----- Record set -----

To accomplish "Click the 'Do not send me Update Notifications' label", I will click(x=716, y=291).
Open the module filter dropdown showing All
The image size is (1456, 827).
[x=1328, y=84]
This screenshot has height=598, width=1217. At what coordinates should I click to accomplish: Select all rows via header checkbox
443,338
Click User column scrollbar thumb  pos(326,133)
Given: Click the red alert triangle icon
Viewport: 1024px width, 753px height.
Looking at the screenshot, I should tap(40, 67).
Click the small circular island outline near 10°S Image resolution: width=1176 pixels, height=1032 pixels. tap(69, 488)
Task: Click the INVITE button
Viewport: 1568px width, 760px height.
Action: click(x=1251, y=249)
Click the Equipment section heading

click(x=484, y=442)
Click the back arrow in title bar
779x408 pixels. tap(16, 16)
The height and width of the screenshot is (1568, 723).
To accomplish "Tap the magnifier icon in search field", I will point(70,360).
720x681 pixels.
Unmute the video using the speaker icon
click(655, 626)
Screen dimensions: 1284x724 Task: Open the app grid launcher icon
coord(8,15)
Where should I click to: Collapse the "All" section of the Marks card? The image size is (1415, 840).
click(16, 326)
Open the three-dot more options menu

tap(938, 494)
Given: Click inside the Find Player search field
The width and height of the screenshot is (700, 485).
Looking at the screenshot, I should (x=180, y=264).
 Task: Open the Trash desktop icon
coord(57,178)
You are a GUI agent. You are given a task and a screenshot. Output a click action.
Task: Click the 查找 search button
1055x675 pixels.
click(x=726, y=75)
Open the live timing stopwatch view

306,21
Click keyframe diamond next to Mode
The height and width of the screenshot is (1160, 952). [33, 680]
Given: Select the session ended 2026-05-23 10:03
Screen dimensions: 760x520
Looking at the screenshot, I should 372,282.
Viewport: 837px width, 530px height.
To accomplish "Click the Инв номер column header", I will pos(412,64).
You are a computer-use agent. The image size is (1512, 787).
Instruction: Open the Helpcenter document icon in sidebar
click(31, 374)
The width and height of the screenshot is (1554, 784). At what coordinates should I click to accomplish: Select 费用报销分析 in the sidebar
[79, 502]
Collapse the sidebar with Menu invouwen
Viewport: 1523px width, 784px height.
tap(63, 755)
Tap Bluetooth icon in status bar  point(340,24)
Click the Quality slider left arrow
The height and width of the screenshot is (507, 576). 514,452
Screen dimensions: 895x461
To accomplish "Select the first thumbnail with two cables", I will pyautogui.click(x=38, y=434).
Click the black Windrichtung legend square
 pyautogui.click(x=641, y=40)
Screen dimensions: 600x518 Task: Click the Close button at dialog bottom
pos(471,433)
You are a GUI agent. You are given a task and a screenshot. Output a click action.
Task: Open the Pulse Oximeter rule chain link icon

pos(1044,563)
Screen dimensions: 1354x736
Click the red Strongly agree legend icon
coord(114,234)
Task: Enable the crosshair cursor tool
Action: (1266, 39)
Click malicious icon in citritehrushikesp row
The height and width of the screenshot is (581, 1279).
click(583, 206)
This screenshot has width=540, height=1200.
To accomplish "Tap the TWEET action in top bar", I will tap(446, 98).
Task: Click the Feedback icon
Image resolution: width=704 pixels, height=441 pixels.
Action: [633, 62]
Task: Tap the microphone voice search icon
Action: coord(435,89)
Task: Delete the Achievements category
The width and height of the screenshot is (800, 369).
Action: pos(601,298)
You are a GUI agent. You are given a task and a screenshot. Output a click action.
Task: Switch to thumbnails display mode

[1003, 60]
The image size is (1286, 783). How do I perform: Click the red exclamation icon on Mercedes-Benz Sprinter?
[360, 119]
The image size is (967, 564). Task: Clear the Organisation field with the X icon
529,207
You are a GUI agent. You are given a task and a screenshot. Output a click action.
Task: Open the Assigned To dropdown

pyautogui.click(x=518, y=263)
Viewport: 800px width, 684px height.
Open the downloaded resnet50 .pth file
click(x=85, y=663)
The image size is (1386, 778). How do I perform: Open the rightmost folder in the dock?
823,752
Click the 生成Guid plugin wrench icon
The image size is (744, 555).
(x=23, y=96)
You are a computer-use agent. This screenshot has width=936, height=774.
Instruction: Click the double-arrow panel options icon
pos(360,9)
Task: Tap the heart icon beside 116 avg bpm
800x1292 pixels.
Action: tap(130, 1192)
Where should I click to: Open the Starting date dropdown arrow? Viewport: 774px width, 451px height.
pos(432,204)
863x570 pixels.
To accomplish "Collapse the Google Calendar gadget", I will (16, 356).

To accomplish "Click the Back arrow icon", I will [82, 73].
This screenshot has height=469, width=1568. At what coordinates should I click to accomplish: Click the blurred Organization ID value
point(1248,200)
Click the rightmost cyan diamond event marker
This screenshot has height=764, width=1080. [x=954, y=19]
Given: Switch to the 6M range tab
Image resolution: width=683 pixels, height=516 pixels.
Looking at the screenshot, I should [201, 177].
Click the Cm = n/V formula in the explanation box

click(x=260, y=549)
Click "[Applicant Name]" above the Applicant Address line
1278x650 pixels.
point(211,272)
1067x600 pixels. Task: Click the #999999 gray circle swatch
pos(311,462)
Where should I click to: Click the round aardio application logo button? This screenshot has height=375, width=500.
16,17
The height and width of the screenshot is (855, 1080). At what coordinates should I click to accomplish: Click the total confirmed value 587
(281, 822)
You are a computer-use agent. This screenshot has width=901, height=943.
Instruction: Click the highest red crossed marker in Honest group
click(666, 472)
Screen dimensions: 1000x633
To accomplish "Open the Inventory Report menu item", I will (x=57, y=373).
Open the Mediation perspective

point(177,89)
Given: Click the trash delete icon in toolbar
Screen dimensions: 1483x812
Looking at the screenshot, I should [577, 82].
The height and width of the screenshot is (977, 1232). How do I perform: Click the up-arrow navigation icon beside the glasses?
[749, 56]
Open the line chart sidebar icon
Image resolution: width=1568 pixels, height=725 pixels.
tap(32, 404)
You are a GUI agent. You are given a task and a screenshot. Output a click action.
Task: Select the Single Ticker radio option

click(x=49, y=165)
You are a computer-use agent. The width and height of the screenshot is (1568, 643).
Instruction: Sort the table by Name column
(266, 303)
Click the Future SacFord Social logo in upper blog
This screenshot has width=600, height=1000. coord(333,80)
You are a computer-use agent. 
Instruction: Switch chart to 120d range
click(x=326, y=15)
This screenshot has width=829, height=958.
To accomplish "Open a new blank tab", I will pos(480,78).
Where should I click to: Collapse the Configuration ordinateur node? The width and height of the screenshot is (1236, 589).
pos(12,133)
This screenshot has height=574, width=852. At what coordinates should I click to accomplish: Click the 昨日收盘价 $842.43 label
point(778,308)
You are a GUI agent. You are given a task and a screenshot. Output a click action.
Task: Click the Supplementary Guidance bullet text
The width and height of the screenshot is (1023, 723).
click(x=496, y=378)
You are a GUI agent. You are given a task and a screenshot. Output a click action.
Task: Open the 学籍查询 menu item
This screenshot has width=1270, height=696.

-----

What you should do:
In full and without alteration, repeat the records.

Response to this task:
To accomplish "Click the 'Do not send me Update Notifications' label", I will click(x=716, y=291).
Open the module filter dropdown showing All
The image size is (1456, 827).
[x=1328, y=84]
This screenshot has height=598, width=1217. At what coordinates should I click to accomplish: Select all rows via header checkbox
443,338
Click User column scrollbar thumb  pos(326,133)
Given: Click the red alert triangle icon
Viewport: 1024px width, 753px height.
Looking at the screenshot, I should tap(40, 67).
Click the small circular island outline near 10°S Image resolution: width=1176 pixels, height=1032 pixels. tap(69, 488)
Task: Click the INVITE button
Viewport: 1568px width, 760px height.
Action: click(x=1251, y=249)
Click the Equipment section heading

click(x=484, y=442)
Click the back arrow in title bar
779x408 pixels. tap(16, 16)
The height and width of the screenshot is (1568, 723).
To accomplish "Tap the magnifier icon in search field", I will point(70,360).
720x681 pixels.
Unmute the video using the speaker icon
click(655, 626)
Screen dimensions: 1284x724 Task: Open the app grid launcher icon
coord(8,15)
Where should I click to: Collapse the "All" section of the Marks card? The image size is (1415, 840).
click(16, 326)
Open the three-dot more options menu

tap(938, 494)
Given: Click inside the Find Player search field
The width and height of the screenshot is (700, 485).
Looking at the screenshot, I should (x=180, y=264).
 Task: Open the Trash desktop icon
coord(57,178)
You are a GUI agent. You are given a task and a screenshot. Output a click action.
Task: Click the 查找 search button
1055x675 pixels.
click(x=726, y=75)
Open the live timing stopwatch view

306,21
Click keyframe diamond next to Mode
The height and width of the screenshot is (1160, 952). [33, 680]
Given: Select the session ended 2026-05-23 10:03
Screen dimensions: 760x520
Looking at the screenshot, I should 372,282.
Viewport: 837px width, 530px height.
To accomplish "Click the Инв номер column header", I will pos(412,64).
You are a computer-use agent. The image size is (1512, 787).
Instruction: Open the Helpcenter document icon in sidebar
click(31, 374)
The width and height of the screenshot is (1554, 784). At what coordinates should I click to accomplish: Select 费用报销分析 in the sidebar
[79, 502]
Collapse the sidebar with Menu invouwen
Viewport: 1523px width, 784px height.
tap(63, 755)
Tap Bluetooth icon in status bar  point(340,24)
Click the Quality slider left arrow
The height and width of the screenshot is (507, 576). 514,452
Screen dimensions: 895x461
To accomplish "Select the first thumbnail with two cables", I will pyautogui.click(x=38, y=434).
Click the black Windrichtung legend square
 pyautogui.click(x=641, y=40)
Screen dimensions: 600x518 Task: Click the Close button at dialog bottom
pos(471,433)
You are a GUI agent. You are given a task and a screenshot. Output a click action.
Task: Open the Pulse Oximeter rule chain link icon

pos(1044,563)
Screen dimensions: 1354x736
Click the red Strongly agree legend icon
coord(114,234)
Task: Enable the crosshair cursor tool
Action: (1266, 39)
Click malicious icon in citritehrushikesp row
The height and width of the screenshot is (581, 1279).
click(583, 206)
This screenshot has width=540, height=1200.
To accomplish "Tap the TWEET action in top bar", I will tap(446, 98).
Task: Click the Feedback icon
Image resolution: width=704 pixels, height=441 pixels.
Action: [633, 62]
Task: Tap the microphone voice search icon
Action: coord(435,89)
Task: Delete the Achievements category
The width and height of the screenshot is (800, 369).
Action: pos(601,298)
You are a GUI agent. You are given a task and a screenshot. Output a click action.
Task: Switch to thumbnails display mode

[1003, 60]
The image size is (1286, 783). How do I perform: Click the red exclamation icon on Mercedes-Benz Sprinter?
[360, 119]
The image size is (967, 564). Task: Clear the Organisation field with the X icon
529,207
You are a GUI agent. You are given a task and a screenshot. Output a click action.
Task: Open the Assigned To dropdown

pyautogui.click(x=518, y=263)
Viewport: 800px width, 684px height.
Open the downloaded resnet50 .pth file
click(x=85, y=663)
The image size is (1386, 778). How do I perform: Open the rightmost folder in the dock?
823,752
Click the 生成Guid plugin wrench icon
The image size is (744, 555).
(x=23, y=96)
You are a computer-use agent. This screenshot has width=936, height=774.
Instruction: Click the double-arrow panel options icon
pos(360,9)
Task: Tap the heart icon beside 116 avg bpm
800x1292 pixels.
Action: tap(130, 1192)
Where should I click to: Open the Starting date dropdown arrow? Viewport: 774px width, 451px height.
pos(432,204)
863x570 pixels.
To accomplish "Collapse the Google Calendar gadget", I will (16, 356).

To accomplish "Click the Back arrow icon", I will [82, 73].
This screenshot has height=469, width=1568. At what coordinates should I click to accomplish: Click the blurred Organization ID value
point(1248,200)
Click the rightmost cyan diamond event marker
This screenshot has height=764, width=1080. [x=954, y=19]
Given: Switch to the 6M range tab
Image resolution: width=683 pixels, height=516 pixels.
Looking at the screenshot, I should [201, 177].
Click the Cm = n/V formula in the explanation box

click(x=260, y=549)
Click "[Applicant Name]" above the Applicant Address line
1278x650 pixels.
point(211,272)
1067x600 pixels. Task: Click the #999999 gray circle swatch
pos(311,462)
Where should I click to: Click the round aardio application logo button? This screenshot has height=375, width=500.
16,17
The height and width of the screenshot is (855, 1080). At what coordinates should I click to accomplish: Click the total confirmed value 587
(281, 822)
You are a computer-use agent. This screenshot has width=901, height=943.
Instruction: Click the highest red crossed marker in Honest group
click(666, 472)
Screen dimensions: 1000x633
To accomplish "Open the Inventory Report menu item", I will (x=57, y=373).
Open the Mediation perspective

point(177,89)
Given: Click the trash delete icon in toolbar
Screen dimensions: 1483x812
Looking at the screenshot, I should [577, 82].
The height and width of the screenshot is (977, 1232). How do I perform: Click the up-arrow navigation icon beside the glasses?
[749, 56]
Open the line chart sidebar icon
Image resolution: width=1568 pixels, height=725 pixels.
tap(32, 404)
You are a GUI agent. You are given a task and a screenshot. Output a click action.
Task: Select the Single Ticker radio option

click(x=49, y=165)
You are a computer-use agent. The width and height of the screenshot is (1568, 643).
Instruction: Sort the table by Name column
(266, 303)
Click the Future SacFord Social logo in upper blog
This screenshot has width=600, height=1000. coord(333,80)
You are a computer-use agent. 
Instruction: Switch chart to 120d range
click(x=326, y=15)
This screenshot has width=829, height=958.
To accomplish "Open a new blank tab", I will pos(480,78).
Where should I click to: Collapse the Configuration ordinateur node? The width and height of the screenshot is (1236, 589).
pos(12,133)
This screenshot has height=574, width=852. At what coordinates should I click to accomplish: Click the 昨日收盘价 $842.43 label
point(778,308)
You are a GUI agent. You are given a task and a screenshot. Output a click action.
Task: Click the Supplementary Guidance bullet text
The width and height of the screenshot is (1023, 723).
click(x=496, y=378)
You are a GUI agent. You are given a task and a screenshot. Output a click action.
Task: Open the 学籍查询 menu item
This screenshot has width=1270, height=696.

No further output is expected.